_Work required_
Rewrite the material below with every "Viewport" swapped for "Screen", and leave everything else untouched.
↓↓↓
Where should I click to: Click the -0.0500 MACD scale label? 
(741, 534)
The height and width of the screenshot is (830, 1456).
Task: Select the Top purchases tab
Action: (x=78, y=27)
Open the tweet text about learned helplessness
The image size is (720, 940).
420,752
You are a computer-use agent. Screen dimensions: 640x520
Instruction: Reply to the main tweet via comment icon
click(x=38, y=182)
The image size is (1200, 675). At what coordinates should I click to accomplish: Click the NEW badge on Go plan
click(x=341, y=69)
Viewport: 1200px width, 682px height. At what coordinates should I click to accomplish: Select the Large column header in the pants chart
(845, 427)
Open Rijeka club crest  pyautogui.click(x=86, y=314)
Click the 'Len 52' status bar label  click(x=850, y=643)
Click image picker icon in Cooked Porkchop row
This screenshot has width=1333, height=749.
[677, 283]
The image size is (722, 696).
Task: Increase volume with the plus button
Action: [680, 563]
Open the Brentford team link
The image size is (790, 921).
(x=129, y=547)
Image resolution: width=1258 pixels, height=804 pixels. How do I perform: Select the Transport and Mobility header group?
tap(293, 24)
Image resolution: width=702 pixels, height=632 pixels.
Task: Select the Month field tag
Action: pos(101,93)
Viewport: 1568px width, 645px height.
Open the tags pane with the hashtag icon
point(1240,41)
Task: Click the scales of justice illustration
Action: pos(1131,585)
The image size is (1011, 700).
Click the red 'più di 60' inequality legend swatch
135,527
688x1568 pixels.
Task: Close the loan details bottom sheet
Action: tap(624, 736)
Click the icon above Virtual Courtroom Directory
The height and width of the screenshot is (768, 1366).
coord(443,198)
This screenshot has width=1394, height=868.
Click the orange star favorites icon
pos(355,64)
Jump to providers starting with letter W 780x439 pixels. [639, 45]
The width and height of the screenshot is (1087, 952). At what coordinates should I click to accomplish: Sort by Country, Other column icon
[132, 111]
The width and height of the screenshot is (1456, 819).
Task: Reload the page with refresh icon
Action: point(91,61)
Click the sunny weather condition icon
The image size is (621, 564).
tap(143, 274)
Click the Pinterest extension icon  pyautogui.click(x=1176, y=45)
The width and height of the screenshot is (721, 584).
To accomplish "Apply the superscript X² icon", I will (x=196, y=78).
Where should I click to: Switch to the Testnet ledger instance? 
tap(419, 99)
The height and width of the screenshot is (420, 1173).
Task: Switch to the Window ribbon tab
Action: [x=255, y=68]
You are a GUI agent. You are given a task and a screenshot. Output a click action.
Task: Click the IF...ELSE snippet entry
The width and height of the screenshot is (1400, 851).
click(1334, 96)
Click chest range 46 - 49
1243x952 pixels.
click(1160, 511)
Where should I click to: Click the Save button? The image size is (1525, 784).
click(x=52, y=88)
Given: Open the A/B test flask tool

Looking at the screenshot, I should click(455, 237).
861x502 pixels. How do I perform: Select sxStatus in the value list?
↑↑↑
_Result_
Where should I click to: Click the -0.0500 MACD scale label? 
(741, 534)
The height and width of the screenshot is (830, 1456).
Task: Select the Top purchases tab
Action: (x=78, y=27)
Open the tweet text about learned helplessness
The image size is (720, 940).
420,752
You are a computer-use agent. Screen dimensions: 640x520
Instruction: Reply to the main tweet via comment icon
click(x=38, y=182)
The image size is (1200, 675). At what coordinates should I click to accomplish: Click the NEW badge on Go plan
click(x=341, y=69)
Screen: 1200px width, 682px height. At what coordinates should I click to accomplish: Select the Large column header in the pants chart
(845, 427)
Open Rijeka club crest  pyautogui.click(x=86, y=314)
Click the 'Len 52' status bar label  click(x=850, y=643)
Click image picker icon in Cooked Porkchop row
This screenshot has width=1333, height=749.
[677, 283]
The image size is (722, 696).
Task: Increase volume with the plus button
Action: [680, 563]
Open the Brentford team link
The image size is (790, 921).
(x=129, y=547)
Image resolution: width=1258 pixels, height=804 pixels. How do I perform: Select the Transport and Mobility header group?
tap(293, 24)
Image resolution: width=702 pixels, height=632 pixels.
Task: Select the Month field tag
Action: pos(101,93)
Screen: 1568px width, 645px height.
Open the tags pane with the hashtag icon
point(1240,41)
Task: Click the scales of justice illustration
Action: pos(1131,585)
The image size is (1011, 700).
Click the red 'più di 60' inequality legend swatch
135,527
688x1568 pixels.
Task: Close the loan details bottom sheet
Action: tap(624, 736)
Click the icon above Virtual Courtroom Directory
The height and width of the screenshot is (768, 1366).
coord(443,198)
This screenshot has width=1394, height=868.
Click the orange star favorites icon
pos(355,64)
Jump to providers starting with letter W 780x439 pixels. [639, 45]
The width and height of the screenshot is (1087, 952). At what coordinates should I click to accomplish: Sort by Country, Other column icon
[132, 111]
The width and height of the screenshot is (1456, 819).
Task: Reload the page with refresh icon
Action: point(91,61)
Click the sunny weather condition icon
The image size is (621, 564).
tap(143, 274)
Click the Pinterest extension icon  pyautogui.click(x=1176, y=45)
The width and height of the screenshot is (721, 584).
To accomplish "Apply the superscript X² icon", I will (x=196, y=78).
Where should I click to: Switch to the Testnet ledger instance? 
tap(419, 99)
The height and width of the screenshot is (420, 1173).
Task: Switch to the Window ribbon tab
Action: [x=255, y=68]
You are a GUI agent. You are given a task and a screenshot. Output a click action.
Task: Click the IF...ELSE snippet entry
The width and height of the screenshot is (1400, 851).
click(1334, 96)
Click chest range 46 - 49
1243x952 pixels.
click(1160, 511)
Where should I click to: Click the Save button? The image size is (1525, 784).
click(x=52, y=88)
Given: Open the A/B test flask tool

Looking at the screenshot, I should click(455, 237).
861x502 pixels. How do I perform: Select sxStatus in the value list?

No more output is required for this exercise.